Limitations & Future Work¶
- Inference speed of diffusion models: Generative methods based on iterative denoising are significantly slower than traditional optical-flow methods (e.g., RIFE, IFRNet); inference time may become a bottleneck at high interpolation factors.
- Accumulated error in long segments: Despite the decoupled conditioning strategy, it remains unclear whether progressive degradation occurs at extreme sequence lengths (e.g., 64×, 128×).
- Scene diversity: Demonstrations on the project page are primarily focused on driving and motion scenes; performance under challenging conditions such as complex occlusions and scene cuts is unknown.
- Comparison with non-generative methods: The paper mainly compares against generative VFI methods; a comprehensive quantitative comparison with efficient traditional optical-flow VFI methods (e.g., RIFE) would strengthen the evaluation.

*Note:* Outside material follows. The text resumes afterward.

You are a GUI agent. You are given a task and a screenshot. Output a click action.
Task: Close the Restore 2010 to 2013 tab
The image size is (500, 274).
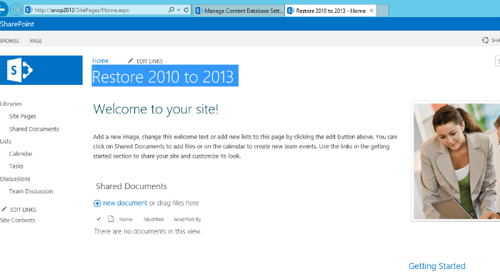371,11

- Training data requirements: Generative models typically require large-scale video pretraining; training cost and data provenance merit attention.
Related Work & Insights¶
- Relationship to DynamiCrafter: DynamiCrafter is a representative generative VFI method, but is constrained by fixed frame positional encoding. TaRoPE in ArbInterp directly addresses this fundamental limitation.
- Relationship to TRF and GI: TRF (Time-Reversal Fusion) and GI (Generative Interpolation) also explore generative interpolation but are equally subject to fixed-length constraints.
- Extension of RoPE to the temporal dimension: The original RoPE was designed for sequence position encoding in LLMs. ArbInterp extends it to the temporal dimension of video with support for continuous values—a cross-domain technical transfer worth noting.
- Implications for video generation: Both TaRoPE and the decoupled conditioning strategy may benefit tasks beyond frame interpolation, including video prediction and video continuation.
Rating¶
- Novelty: ⭐⭐⭐⭐
- Experimental Thoroughness: ⭐⭐⭐⭐
- Writing Quality: ⭐⭐⭐⭐
- Value: ⭐⭐⭐⭐